WHAT YOU HAVE TO DO:
Look for the word "agent" in the entries and copy each line where it appears.

PROVIDED DATA:
_ _ _

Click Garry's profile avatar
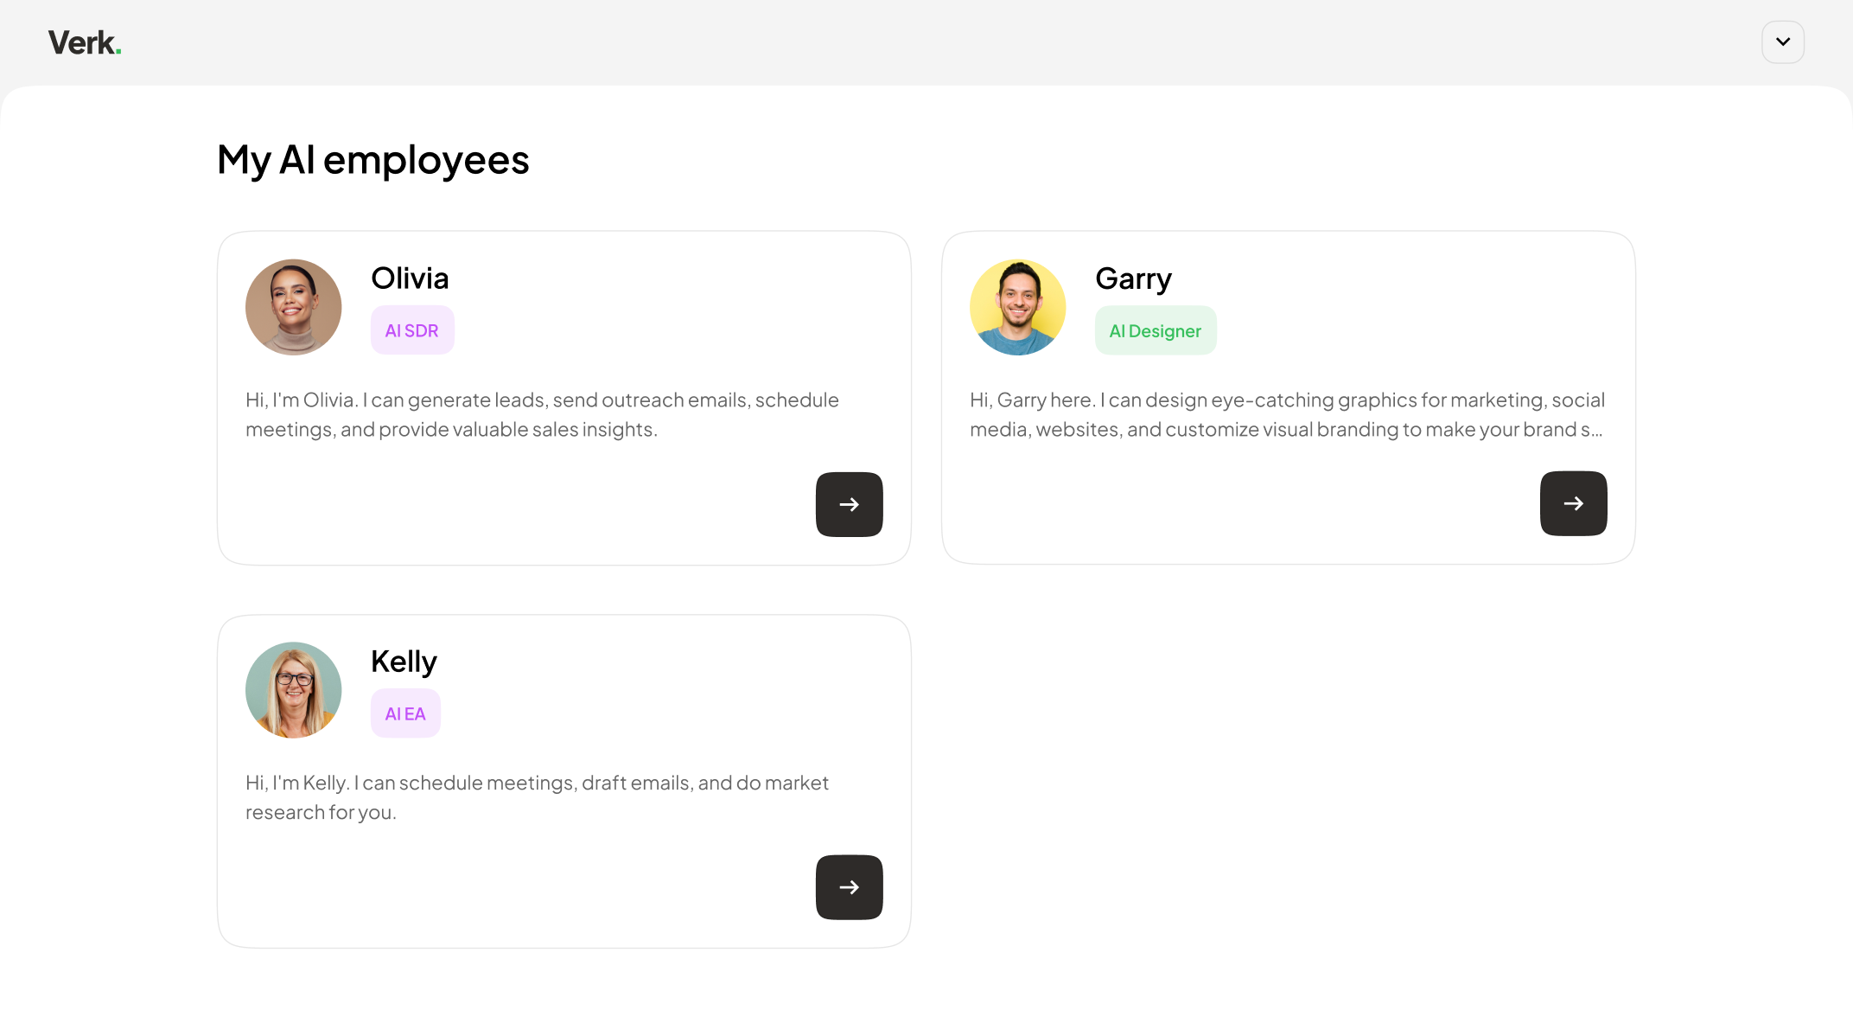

_ _ _

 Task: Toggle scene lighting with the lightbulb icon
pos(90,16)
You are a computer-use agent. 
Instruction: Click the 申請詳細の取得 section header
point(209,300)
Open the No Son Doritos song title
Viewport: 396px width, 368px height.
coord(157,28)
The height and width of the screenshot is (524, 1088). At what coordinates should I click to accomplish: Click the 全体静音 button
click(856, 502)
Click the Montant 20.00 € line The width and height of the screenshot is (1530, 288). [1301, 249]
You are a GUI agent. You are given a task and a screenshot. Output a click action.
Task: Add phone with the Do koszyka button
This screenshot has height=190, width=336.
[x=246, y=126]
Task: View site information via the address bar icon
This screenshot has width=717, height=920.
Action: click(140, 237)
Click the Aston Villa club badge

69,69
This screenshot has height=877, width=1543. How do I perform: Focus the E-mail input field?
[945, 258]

_ _ _

SOLUTION TO THIS TASK:
You are a computer-use agent. 
You are a GUI agent. You are given a task and a screenshot. Output a click action.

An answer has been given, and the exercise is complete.